5. Criminal Law— refusal of jury’s request to view evidence— no plain error

The trial court did not commit plain error in a marijuana prosecution by not submitting defendant’s written statement to the jury upon their request. Given the facts and incriminating circumstances of the case, there was not a reasonable possibility of a different result had the error not been committed.

Appeal by Defendant from judgment entered 19 May 2009 by Judge William C. Griffin Jr. in Wilson County Superior Court. Heard in the Court of Appeals 12 April 2010.

Attorney General Roy Cooper, by Special Deputy Attorney General Robert T. Hargett, for the State.

McCotter, Ashton & Smith, P.A., by Rudolph A. Ashton, III and Charles K. McCotter, Jr., for Defendant.

BEASLEY, Judge.

Dave Anthony Hudson (Defendant) appeals from judgment entered on his convictions of possession with the intent to sell and deliver marijuana and maintaining a vehicle for the keeping of a controlled substance. We conclude that there is no error.

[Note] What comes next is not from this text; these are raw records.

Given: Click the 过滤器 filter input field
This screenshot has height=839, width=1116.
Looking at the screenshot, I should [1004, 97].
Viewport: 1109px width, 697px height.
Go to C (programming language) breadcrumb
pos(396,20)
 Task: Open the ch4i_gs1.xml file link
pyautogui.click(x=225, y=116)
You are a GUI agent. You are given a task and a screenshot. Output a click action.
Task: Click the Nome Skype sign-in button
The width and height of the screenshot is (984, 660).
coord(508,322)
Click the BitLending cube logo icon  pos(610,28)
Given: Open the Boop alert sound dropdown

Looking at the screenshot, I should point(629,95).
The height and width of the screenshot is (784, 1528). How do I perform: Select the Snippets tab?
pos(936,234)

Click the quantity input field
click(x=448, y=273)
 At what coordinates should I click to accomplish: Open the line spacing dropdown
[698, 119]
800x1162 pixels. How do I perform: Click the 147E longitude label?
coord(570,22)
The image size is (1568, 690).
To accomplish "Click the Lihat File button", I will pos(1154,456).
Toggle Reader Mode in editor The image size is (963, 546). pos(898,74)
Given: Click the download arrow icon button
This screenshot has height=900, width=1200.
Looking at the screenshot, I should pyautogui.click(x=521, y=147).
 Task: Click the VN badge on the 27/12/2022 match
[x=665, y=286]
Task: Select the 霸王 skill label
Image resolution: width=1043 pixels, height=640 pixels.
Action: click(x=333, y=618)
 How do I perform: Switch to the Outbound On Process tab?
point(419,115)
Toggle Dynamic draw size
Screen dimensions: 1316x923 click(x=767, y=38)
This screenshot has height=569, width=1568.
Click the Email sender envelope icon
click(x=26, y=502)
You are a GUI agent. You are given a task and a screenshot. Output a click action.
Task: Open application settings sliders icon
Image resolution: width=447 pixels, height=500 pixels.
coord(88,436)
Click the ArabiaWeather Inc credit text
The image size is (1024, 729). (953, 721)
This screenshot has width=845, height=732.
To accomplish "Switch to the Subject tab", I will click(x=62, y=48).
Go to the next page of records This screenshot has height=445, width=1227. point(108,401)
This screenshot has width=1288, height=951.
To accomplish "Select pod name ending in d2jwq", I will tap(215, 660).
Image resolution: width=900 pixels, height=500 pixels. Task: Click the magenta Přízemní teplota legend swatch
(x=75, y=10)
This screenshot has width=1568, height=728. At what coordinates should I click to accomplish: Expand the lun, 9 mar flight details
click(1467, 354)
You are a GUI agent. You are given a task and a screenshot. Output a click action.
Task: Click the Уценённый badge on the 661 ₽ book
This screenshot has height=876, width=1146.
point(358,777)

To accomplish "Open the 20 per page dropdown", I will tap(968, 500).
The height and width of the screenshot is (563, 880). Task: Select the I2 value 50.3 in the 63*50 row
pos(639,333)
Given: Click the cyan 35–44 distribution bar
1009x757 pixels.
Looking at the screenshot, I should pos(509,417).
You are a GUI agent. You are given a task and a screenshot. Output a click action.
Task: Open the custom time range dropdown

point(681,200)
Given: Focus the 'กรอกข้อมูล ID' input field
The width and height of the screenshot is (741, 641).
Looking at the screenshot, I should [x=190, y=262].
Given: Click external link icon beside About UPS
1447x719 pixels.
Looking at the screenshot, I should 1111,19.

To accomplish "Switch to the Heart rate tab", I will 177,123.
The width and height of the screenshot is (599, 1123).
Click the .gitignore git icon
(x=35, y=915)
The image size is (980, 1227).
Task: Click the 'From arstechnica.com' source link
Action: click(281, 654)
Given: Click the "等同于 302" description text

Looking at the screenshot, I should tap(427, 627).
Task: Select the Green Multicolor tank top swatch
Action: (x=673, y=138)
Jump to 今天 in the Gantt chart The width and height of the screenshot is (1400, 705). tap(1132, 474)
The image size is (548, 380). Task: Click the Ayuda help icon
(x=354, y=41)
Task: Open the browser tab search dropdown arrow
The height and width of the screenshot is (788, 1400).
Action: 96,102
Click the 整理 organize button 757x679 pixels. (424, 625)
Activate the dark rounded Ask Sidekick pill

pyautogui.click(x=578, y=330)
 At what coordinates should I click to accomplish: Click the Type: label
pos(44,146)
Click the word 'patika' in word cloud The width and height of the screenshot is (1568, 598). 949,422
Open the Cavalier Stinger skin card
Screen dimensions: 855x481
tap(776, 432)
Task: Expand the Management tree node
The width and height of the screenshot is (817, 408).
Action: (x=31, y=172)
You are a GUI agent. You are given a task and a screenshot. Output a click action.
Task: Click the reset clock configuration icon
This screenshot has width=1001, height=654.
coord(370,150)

On 18 May 2009, Defendant filed a motion to suppress all evidence gathered as a result of the traffic stop from which the possession and maintaining a vehicle charges arose. The motion was denied that same date, and the trial began immediately thereafter.

On 23 October 2008, Corporals Joshua Bissette and Jimmy Renfrow of the Wilson County Sheriff’s Office were patrolling 1-95. Around 8:40 p.m., Bissette saw Defendant driving a freight liner transfer truck with a car carrier that had a high Department of Transportation identification number, indicating possible drug activity and prompting him to advise Renfrow of Defendant’s approach. *484Renfrew followed Defendant for about two miles and observed his tractor trailer cross the center dividing line of the northbound lanes and weave back over the fog line two times. Renfrow stopped the truck, and Defendant exited with his hands in the air and his back to the officer. Defendant produced his driver’s license, registration, and log book as requested. Bissette then arrived and performed a license and registration check while Defendant sat with Renfrow in his patrol car. Finding the information valid, Bissette approached Renfrew's car to return Defendant’s license, registration, and log book, whereupon he asked to see the bills of lading for the vehicles on his truck. Bissette noted that Defendant was sweating, although it was forty degrees outside, and acting nervously. The bills of lading matched the cars being transported, but the one for a white 2007 Mercedes Benz convertible raised Bissette’s suspicions. It referenced “Eddie” as the contact person for both pick-up and drop-off of the car and listed the same phone number for both. The pick-up location was listed as “Opa Locka Blvd and 143” in Miami, Florida, and the drop-off address was listed as “Gun Hill Road” in Bronx, New York. Bissette testified that this bill of lading stood out because the others contained full names of the companies or individuals sending and receiving the vehicle and specific addresses from and to which the car was being delivered. At that point, the officers returned Defendant’s documentation, and Renfrow advised Defendant that he was free to go. As Defendant stepped out of the patrol car, Bissette asked for consent to search the tractor trailer, and at 9:19 p.m., Defendant signed a form indicating he was giving his consent, “knowingly and voluntarily,” to the search of his “truck and manifest (cars on car-carrier).”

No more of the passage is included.